Sapkowski zażądał od CDP RED 60 milionów złotych w słodziakach.

Polski autor bestsellerowych książek o Wiedźminie postanowił zażądać do studia CDPROJEKT RED wypłaty w wysokości 60 milionów złotych w słodziakach. Uważa się, że Sapkowski czuje, że za licencję został nieproporcjonalnie wynagrodzony.

– Zaproponowaliśmy panu Sapkowskiemu procent ze sprzedaży albo pieniądze z góry – mówi przedstawiciel studia gier. – To było jeszcze przed świeżakami więc wypłatę dostał w Tazosach. Wtedy był dość zadowolony, nawet dorzuciliśmy mu 2 sarkofagi.

U autora internauci podejrzewają wiele powodów, dla których miałby chcieć od “Redów” aż tyle pieniędzy. Mówi się o “horej curce” oraz “chce uciec do Meksyku”.

Prawdziwy powód jednak zaskoczył nawet nas.
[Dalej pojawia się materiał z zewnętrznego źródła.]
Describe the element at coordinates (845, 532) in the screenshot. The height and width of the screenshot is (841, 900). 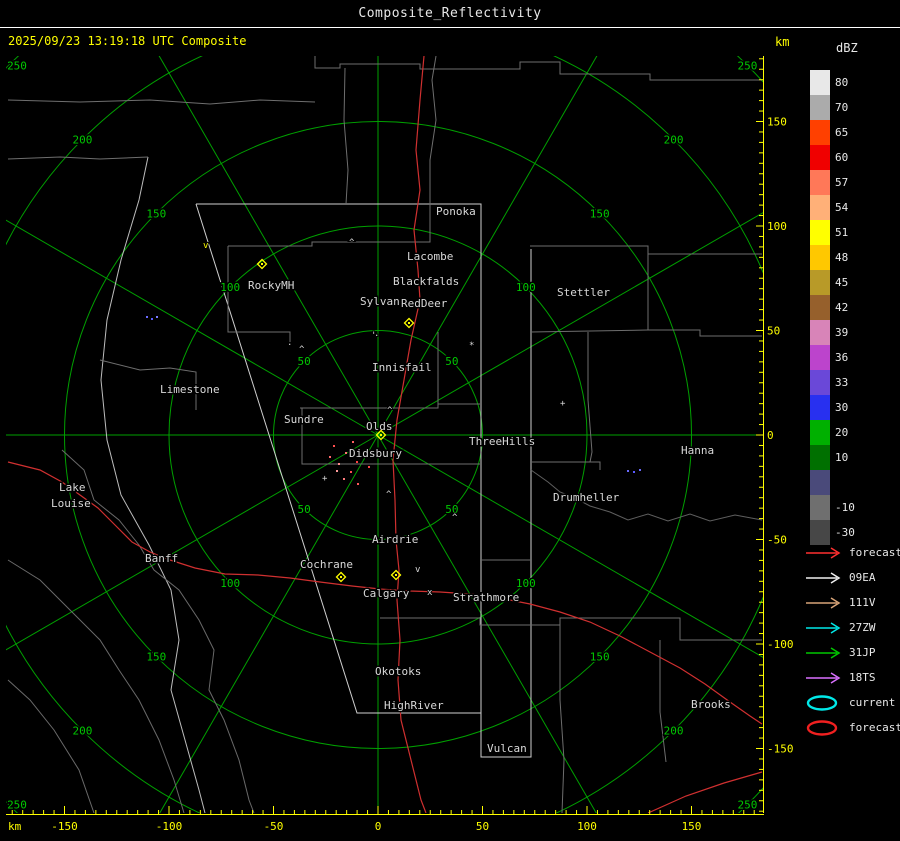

Zdołaliśmy zapytać Sapkowskiego o zaistniałą sytuację.

– Ten cały Netflix to niewypał jak ta cała ich gra – zeznaje autor. – Cage i Elba są okrponymi Geraltem i Ciri, a i tak nic nie dostanę z serialu.

Okazuje się, że Sapkowski umówił się na 6% zysków ze sprzedaży biletów kinowych, kaset VHS i płyt DVD.

– Nie znam nikogo inteligentnego kto by nie zbierał słodziaków – dodaje na koniec autor.

Na podstawie zaistniałej sytuacji Netflix zapowiedział krótki film dokumentalny, którego plakat znaleźliśmy na ich stronie 503.

To jest PaliTechnika. Sapkowski i zaginione miliony nie zostały zmyślone.